The problem
Apart from the images, output the data below exactly.

Records shown
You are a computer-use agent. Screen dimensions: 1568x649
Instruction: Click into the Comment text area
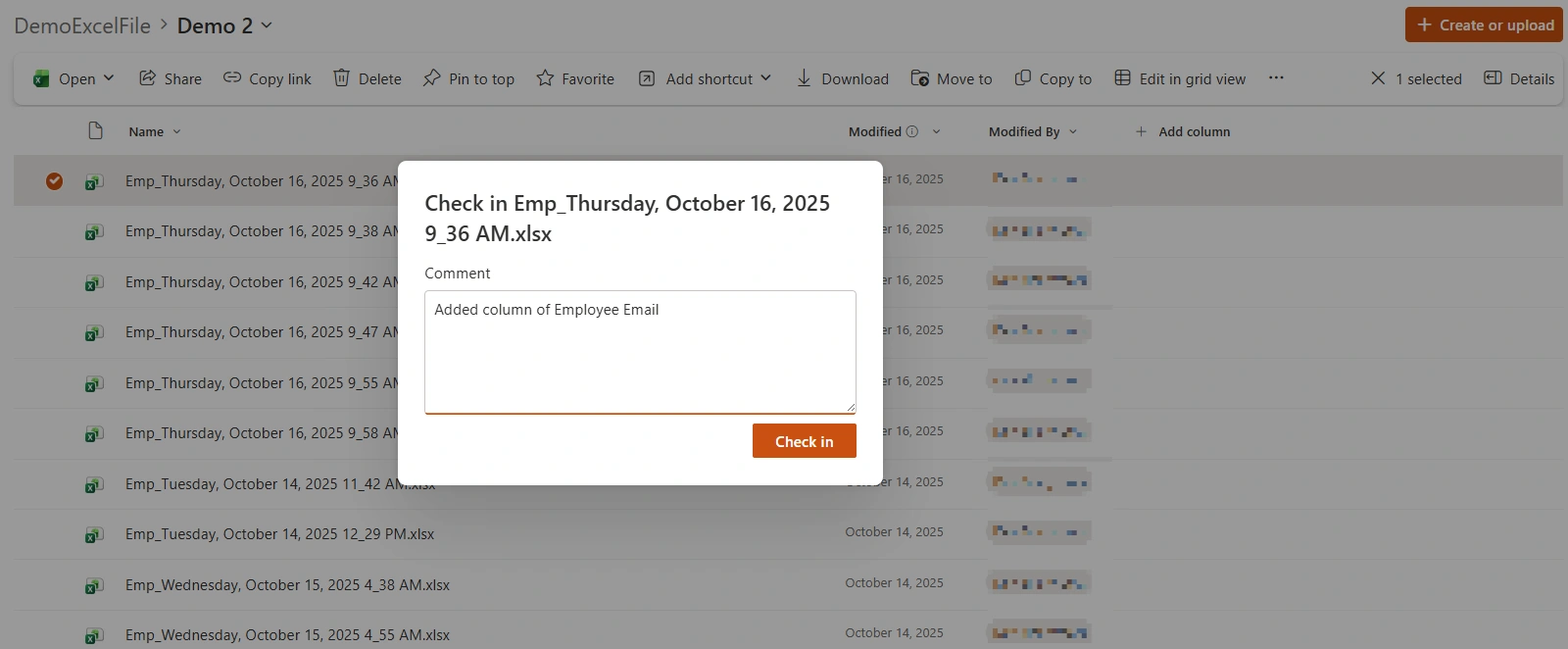click(x=640, y=352)
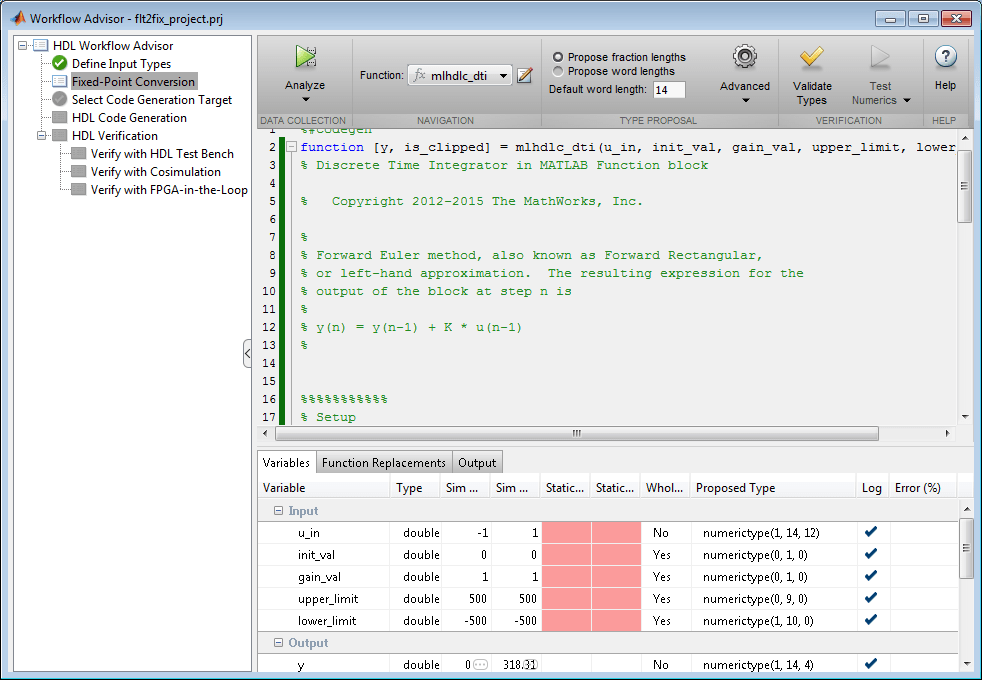Screen dimensions: 982x680
Task: Select Propose word lengths option
Action: 558,71
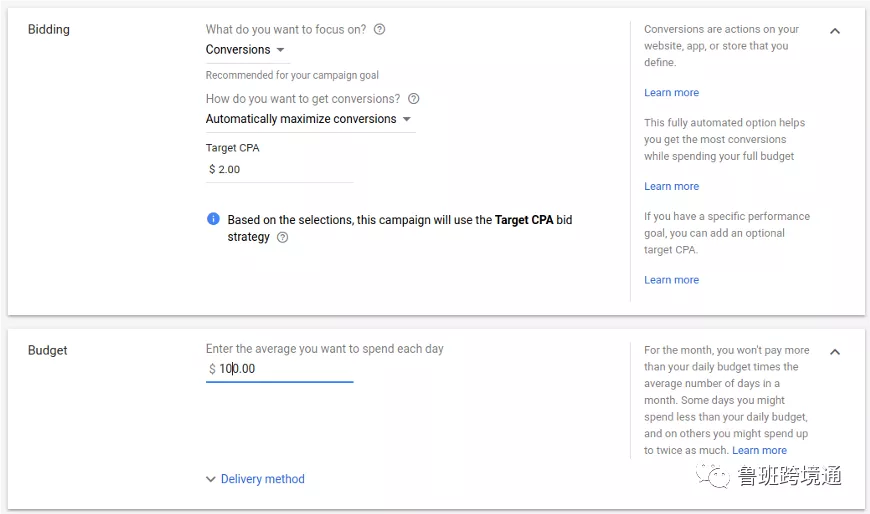The height and width of the screenshot is (514, 870).
Task: Collapse the Bidding section with its chevron
Action: coord(834,31)
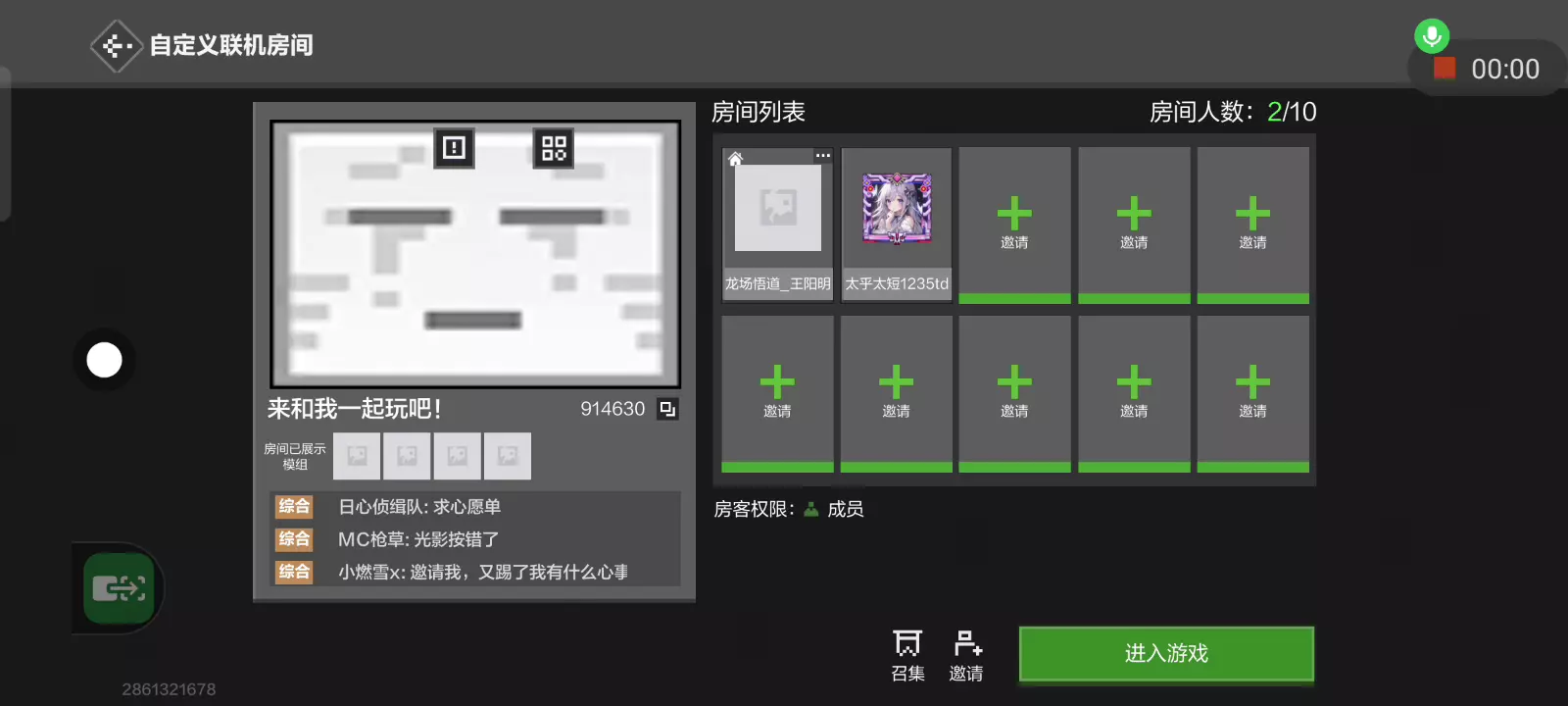Open the three-dot menu on host slot
This screenshot has width=1568, height=706.
823,156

Result for this exercise
You are a computer-use agent. Screen dimensions: 1568x649
Instruction: Click into the Comment text area
click(x=640, y=352)
Screen dimensions: 982x680
Task: Select Propose word lengths option
Action: 558,71
The height and width of the screenshot is (514, 870).
Task: Collapse the Bidding section with its chevron
Action: coord(834,31)
Open the three-dot menu on host slot
This screenshot has width=1568, height=706.
823,156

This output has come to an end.